LiDR is an open-source java library available under the GNU General Public License. It provides methods for Distributed Information Retrieval (DIR). In particular, LiDR implements unsupervised small-document approaches to resource selection and a number of score normalization and results merging methods.
If you use this code, please refer to one of the following publications:
- [bib] Ilya Markov and Fabio Crestani. Theoretical, Qualitative and Quantitative Analyses of Small-Document Approaches to Resource Selection. To appear in the ACM Transactions on Information Systems, 2014.
- [bib] Ilya Markov. Uncertainty in Distributed Information Retrieval. PhD Thesis, University of Lugano, 2014.
The list of my other publications on DIR is available here.
For any questions, bugs or feature requests please submit an issue.

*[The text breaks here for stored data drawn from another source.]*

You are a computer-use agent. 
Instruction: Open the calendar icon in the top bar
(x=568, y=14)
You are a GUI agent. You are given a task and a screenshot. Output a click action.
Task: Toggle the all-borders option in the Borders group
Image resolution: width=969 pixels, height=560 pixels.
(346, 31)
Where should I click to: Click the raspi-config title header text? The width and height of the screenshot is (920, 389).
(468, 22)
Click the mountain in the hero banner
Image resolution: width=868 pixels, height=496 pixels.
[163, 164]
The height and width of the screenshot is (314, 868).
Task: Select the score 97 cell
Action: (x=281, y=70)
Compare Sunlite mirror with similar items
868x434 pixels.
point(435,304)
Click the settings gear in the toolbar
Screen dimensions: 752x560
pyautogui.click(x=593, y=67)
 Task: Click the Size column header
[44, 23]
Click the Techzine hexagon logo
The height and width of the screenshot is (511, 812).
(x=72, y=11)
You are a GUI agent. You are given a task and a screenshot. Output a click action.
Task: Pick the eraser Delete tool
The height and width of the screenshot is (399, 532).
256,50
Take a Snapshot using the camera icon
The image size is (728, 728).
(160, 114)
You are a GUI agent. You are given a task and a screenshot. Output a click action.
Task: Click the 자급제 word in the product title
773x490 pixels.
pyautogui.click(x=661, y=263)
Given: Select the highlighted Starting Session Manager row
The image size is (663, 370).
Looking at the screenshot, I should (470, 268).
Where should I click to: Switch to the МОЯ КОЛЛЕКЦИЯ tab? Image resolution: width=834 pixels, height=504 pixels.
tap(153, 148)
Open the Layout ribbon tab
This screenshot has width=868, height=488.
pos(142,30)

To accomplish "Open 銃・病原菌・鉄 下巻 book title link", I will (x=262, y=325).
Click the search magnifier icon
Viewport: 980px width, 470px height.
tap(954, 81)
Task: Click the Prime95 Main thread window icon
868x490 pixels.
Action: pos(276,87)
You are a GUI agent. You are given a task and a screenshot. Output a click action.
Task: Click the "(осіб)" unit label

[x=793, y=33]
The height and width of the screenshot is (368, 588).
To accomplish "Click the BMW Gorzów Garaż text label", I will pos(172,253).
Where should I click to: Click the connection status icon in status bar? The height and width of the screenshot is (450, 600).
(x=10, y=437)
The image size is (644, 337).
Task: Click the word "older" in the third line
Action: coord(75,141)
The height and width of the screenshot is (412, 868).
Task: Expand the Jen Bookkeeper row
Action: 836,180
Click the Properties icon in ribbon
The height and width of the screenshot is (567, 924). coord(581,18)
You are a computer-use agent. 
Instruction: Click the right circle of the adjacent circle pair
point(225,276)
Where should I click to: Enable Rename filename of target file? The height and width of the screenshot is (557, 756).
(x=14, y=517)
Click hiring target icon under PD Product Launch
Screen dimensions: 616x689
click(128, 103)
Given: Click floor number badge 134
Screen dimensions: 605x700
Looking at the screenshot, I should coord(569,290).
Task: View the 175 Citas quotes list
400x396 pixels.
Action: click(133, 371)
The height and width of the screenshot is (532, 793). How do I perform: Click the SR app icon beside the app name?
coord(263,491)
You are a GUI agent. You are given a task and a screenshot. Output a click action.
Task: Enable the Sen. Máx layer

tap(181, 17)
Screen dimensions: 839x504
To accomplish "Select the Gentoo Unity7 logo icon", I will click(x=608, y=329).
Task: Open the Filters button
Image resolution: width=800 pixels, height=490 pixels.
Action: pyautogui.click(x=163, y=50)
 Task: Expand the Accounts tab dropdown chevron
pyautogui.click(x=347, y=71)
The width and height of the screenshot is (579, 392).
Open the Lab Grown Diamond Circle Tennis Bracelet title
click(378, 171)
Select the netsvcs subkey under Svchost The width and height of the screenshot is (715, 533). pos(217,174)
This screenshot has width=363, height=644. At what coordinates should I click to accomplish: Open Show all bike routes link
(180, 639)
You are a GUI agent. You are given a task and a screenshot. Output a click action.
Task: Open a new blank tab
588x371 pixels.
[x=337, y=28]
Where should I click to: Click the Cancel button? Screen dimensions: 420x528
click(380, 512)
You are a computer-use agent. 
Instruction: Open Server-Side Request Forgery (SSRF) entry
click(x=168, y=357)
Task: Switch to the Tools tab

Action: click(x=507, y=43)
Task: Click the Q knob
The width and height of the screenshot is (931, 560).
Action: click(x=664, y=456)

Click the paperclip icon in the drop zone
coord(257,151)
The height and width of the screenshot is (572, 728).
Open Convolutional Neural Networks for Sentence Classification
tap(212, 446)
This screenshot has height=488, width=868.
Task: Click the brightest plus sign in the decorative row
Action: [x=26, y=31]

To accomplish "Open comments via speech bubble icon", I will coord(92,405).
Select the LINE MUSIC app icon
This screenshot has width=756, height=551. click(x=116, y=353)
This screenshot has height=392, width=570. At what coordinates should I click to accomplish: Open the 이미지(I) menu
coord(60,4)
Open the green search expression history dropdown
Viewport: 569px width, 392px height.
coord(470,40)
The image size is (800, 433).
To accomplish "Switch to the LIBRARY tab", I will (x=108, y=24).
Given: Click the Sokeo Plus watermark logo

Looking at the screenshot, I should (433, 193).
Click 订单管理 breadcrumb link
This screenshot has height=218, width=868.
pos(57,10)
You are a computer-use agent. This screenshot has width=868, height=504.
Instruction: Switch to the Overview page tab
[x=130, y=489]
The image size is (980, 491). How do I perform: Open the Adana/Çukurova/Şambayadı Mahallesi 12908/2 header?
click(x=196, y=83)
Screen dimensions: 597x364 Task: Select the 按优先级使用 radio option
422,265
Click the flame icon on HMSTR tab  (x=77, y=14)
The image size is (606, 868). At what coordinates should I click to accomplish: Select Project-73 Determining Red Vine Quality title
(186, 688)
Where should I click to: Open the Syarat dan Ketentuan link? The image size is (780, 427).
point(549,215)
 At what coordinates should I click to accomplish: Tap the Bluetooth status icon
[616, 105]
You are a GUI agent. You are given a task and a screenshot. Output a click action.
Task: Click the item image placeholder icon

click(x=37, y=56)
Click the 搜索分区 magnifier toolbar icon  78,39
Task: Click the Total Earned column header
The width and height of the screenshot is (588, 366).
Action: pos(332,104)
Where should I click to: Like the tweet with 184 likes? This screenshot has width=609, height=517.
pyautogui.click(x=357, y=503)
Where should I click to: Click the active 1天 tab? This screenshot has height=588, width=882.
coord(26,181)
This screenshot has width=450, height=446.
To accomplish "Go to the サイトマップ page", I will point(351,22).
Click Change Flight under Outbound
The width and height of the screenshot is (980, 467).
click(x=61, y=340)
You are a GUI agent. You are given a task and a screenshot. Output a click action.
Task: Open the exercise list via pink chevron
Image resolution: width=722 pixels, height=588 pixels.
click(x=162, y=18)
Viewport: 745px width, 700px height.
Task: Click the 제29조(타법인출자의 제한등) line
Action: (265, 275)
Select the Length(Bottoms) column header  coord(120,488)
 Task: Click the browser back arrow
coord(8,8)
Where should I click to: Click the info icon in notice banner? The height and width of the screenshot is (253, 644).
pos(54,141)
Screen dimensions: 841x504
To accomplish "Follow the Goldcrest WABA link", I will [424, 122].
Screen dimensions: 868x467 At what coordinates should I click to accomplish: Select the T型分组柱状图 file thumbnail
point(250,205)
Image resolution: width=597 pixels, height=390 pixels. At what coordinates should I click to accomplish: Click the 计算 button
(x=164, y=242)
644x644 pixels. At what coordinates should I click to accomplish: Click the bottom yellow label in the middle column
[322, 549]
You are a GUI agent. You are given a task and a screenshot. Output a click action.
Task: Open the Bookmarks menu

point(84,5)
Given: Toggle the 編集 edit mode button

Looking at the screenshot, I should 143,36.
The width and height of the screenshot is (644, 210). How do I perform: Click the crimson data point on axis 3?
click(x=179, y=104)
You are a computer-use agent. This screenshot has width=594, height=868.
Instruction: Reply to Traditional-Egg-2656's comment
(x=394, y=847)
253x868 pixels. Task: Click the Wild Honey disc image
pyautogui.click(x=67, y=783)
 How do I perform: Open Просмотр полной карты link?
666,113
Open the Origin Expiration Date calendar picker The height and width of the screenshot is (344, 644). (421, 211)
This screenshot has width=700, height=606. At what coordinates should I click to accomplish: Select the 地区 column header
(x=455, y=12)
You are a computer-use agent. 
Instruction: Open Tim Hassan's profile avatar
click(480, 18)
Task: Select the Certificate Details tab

Distributed Information Retrieval (DIR) provides methods for aggregating multiple searcheable sources of information under a single interface. DIR usually consists of the following phases: resource description, resource selection, score normalization, results merging and results presentation. For more information on DIR please refer to the following publications and check out our DIR tutorial:
- Fabio Crestani and Ilya Markov. Distributed Information Retrieval and Applications. In Proceedings of ECIR, pages 865-868, 2013.
- Milad Shokouhi and Luo Si. Federated search. Foundations and Trends in Information Retrieval, 5:1--102, 2011.
- Jamie Callan. Distributed Information Retrieval. Advances in Information Retrieval, pages 127-150, Kluwer Academic Publishers, 2000.
LiDR implements the following resource selection techniques:
- ReDDE: Luo Si and Jamie Callan. Relevant document distribution estimation method for resource selection. In Proceedings of SIGIR, pages 298-305, 2003.
- CRCS: Milad Shokouhi. Central-Rank-Based Collection Selection in Uncooperative Distributed Information Retrieval. In Proceedings of ECIR, pages 160--172, 2007.
- CiSS: Georgios Paltoglou, Michail Salampasisl and Maria Satratzemi. Integral based source selection for uncooperative distributed information retrieval environments. In Proceedings of LSDS-IR workshop, pages 67-74, 2008.
- GAVG: Jangwon Seo and Bruce W. Croft. Blog site search using resource selection. In Proceedings of CIKM, pages 1053--1062, 2008.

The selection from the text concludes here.